Antifascisme

Haute-Loire : Mobilisation populaire suite à une agression raciste




Dans une commune jouxtant le Puy-en-Velay, un tir à la carabine sur des enfants racisés met en émoi les habitants et habitantes, qui décident de ­s’organiser pour remédier à l’impunité dont bénéficient trop souvent les agressions racistes. L’UCL a participé au mouvement.

Le 19 avril dernier, dans le quartier populaire de l’Arbousset, à Espaly-Saint-Marcel, commune limitrophe du Puy-en-Velay, un homme de 62 ans s’en est pris à des enfants racisés qui jouaient devant son immeuble. Après leur avoir adressé des insultes racistes, il est sorti de chez lui, carabine à plomb en main, et a tiré en direction des enfants. Aucune victime physique n’est à déplorer, mais le choc psychologique a été profond.

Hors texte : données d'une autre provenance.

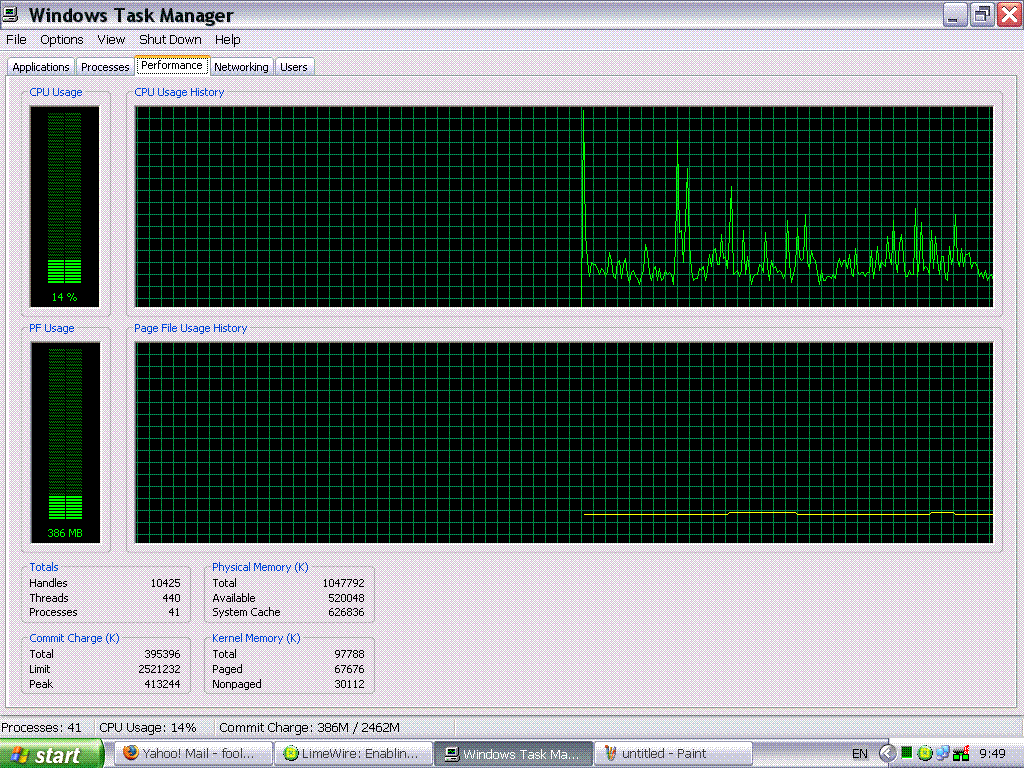Open the File menu
Viewport: 1024px width, 768px height.
point(16,40)
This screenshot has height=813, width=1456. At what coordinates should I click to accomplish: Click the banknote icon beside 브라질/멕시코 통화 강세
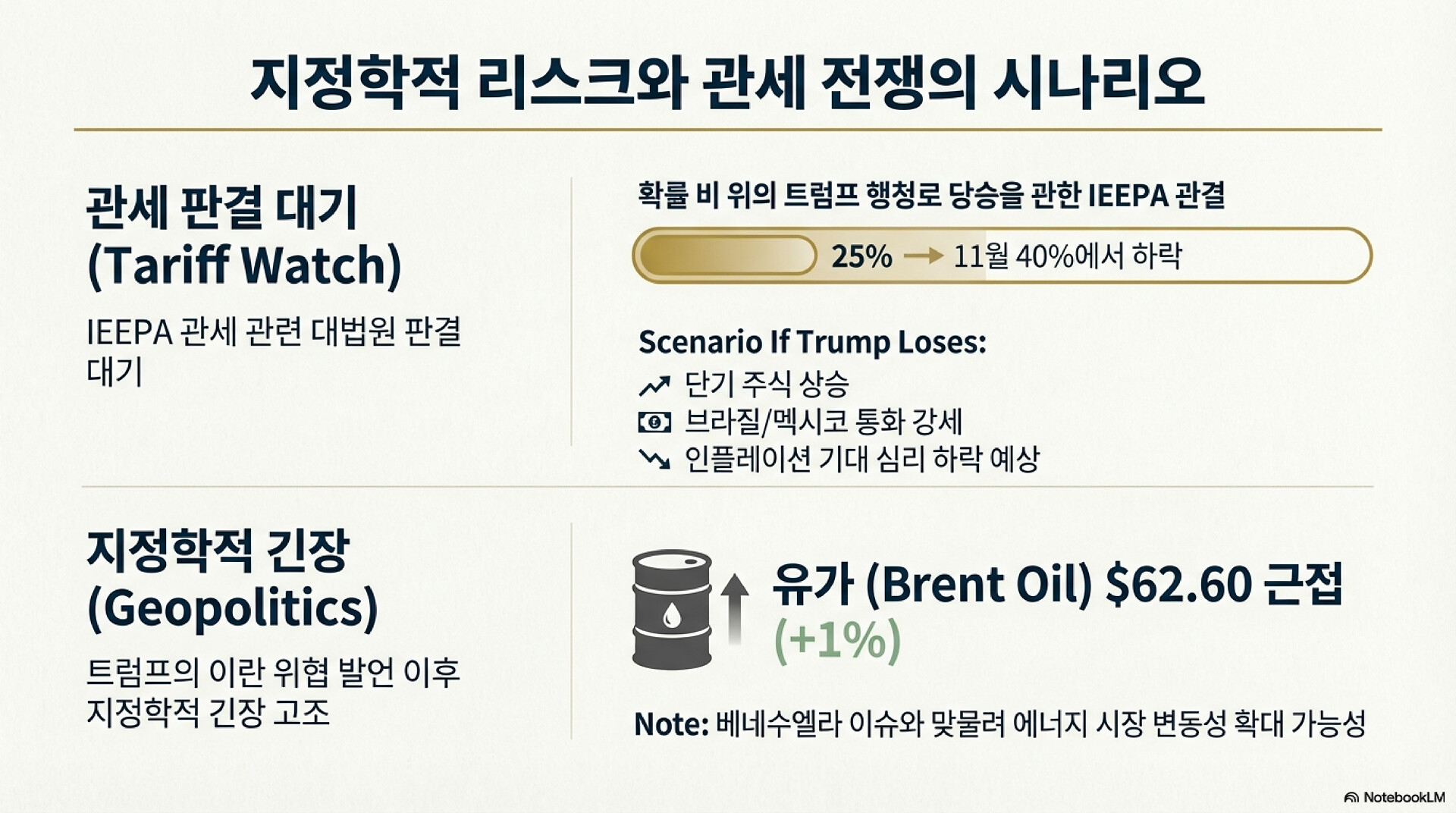654,422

L’agresseur, dont le comportement était connu de longue date dans le quartier – et les autorités déjà alertées – a été placé en garde à vue. Mais pour les familles, le chemin vers la justice s’est révélé semé d’embûches.

Un terreau d’impunité

Une première tentative de dépôt de plainte s’est soldée par un refus au commissariat. Lors du second passage, si la plainte a finalement été enregistrée – après une longue attente – la police a dans un premier temps refusé de retenir le caractère raciste des faits. C’est finalement sous la pression de SOS Racisme que cette qualification a été intégrée à la plainte.

Pour les habitantes et habitants et les associations mobilisées, cet épisode n’est pas un fait isolé. L’inaction conjuguée de la mairie, de l’État et de ses représentants – police, préfecture, parquet – a permis à un climat d’impunité de s’installer durablement, laissant prospérer paroles et actes racistes sans réponse à la hauteur. Le Réseau antifasciste de Haute-Loire (RAFAHL), où les camarades de l’UCL sont présentes et présents, pointe également la responsabilité d’un contexte politique national dans lequel des élus, des éditorialistes de droite et d’extrême droite à la solde de patrons qui voient d’un bon œil le retour de la peste brune, contribuent à banaliser le racisme. La police en roue libre a toute sa place dans ce racisme systémique qui pourri tle quotidien des populations racisées. L’État avec ses politiques discriminantes et de plus en plus racistes ne peut cacher sa responsabilité dans la multiplication de tels drames.

Face à cette situation, les habitants et habitantes ont choisi de s’organiser elles et eux-mêmes, refusant toute récupération extérieure. Nous les avons soutenu et encouragé dans cette voie. Samedi 25 avril, plus de 300 personnes se sont rassemblées devant les immeubles du quartier, à l’appel du slogan «  La peur doit changer de camp  ». Ce sont les résidentes qui ont tenu le micro, livrant des témoignages poignants sur le climat de leur quotidien. Le RAFAHL, qui a accompagné la démarche sans la piloter, a assuré le service d’ordre.